Once he got home and was living with his parents, he thought about the hardship people had faced, and decided to subvert some budget food sites that rely on people buying large amounts of food and splitting it up (or require extra ‘storecupboard’ staples).
He says: ‘I wanted to create recipes that cost exactly what I say they do – with no hidden ingredients to be added.

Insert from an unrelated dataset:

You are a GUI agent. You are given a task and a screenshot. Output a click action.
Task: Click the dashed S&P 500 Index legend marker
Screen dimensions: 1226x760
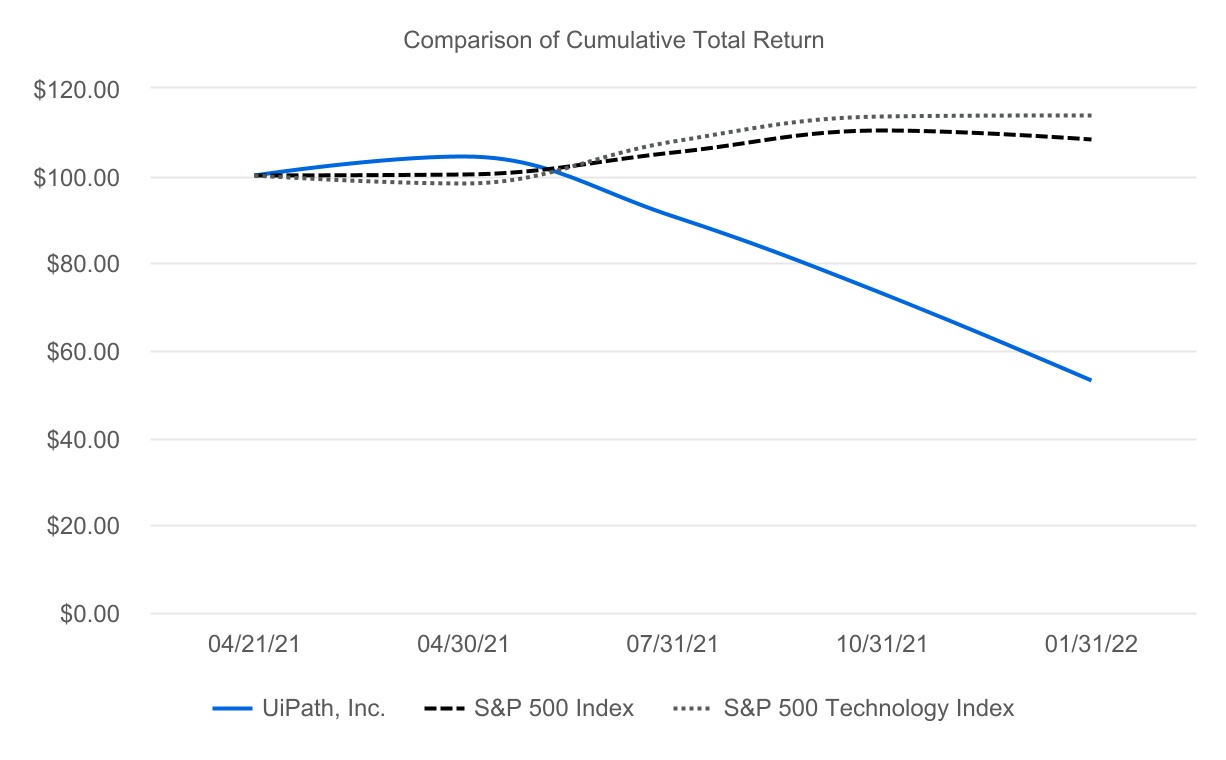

Each of my recipes cost less than £1 to make, and I also compile five and seven-day meal plans to follow.
‘When I speak to people about recipes and costing often I’m met with quite a lot of skepticism trying to convince people that you can cook hearty meals for less than £1. But when you show the mathematics behind it and the ingredients that go into each meal, it’s easy to see how it can be done.’
When it comes to supermarket shopping, Edward says the best value option depends on the individual.
‘People can argue all day long about what supermarket is best for a budget food shop but it depends on what you are buying,’ he says.
‘You need to look at where you can get your favourites and staples for less and go from there. I wouldn’t encourage people to drive around from shop to shop, or go miles out of their way.
‘For Quid Kitchen, I mostly use prices from Asda, as it’s the most convenient supermarket for me. I never use promotional prices in my recipes, such as the 19p spuds for Christmas, as I want people to be able to use the recipes at any time. Of course, if you know what you are going to eat and go into a shop with that list of ingredients, you stand a much higher chance of staying on budget.’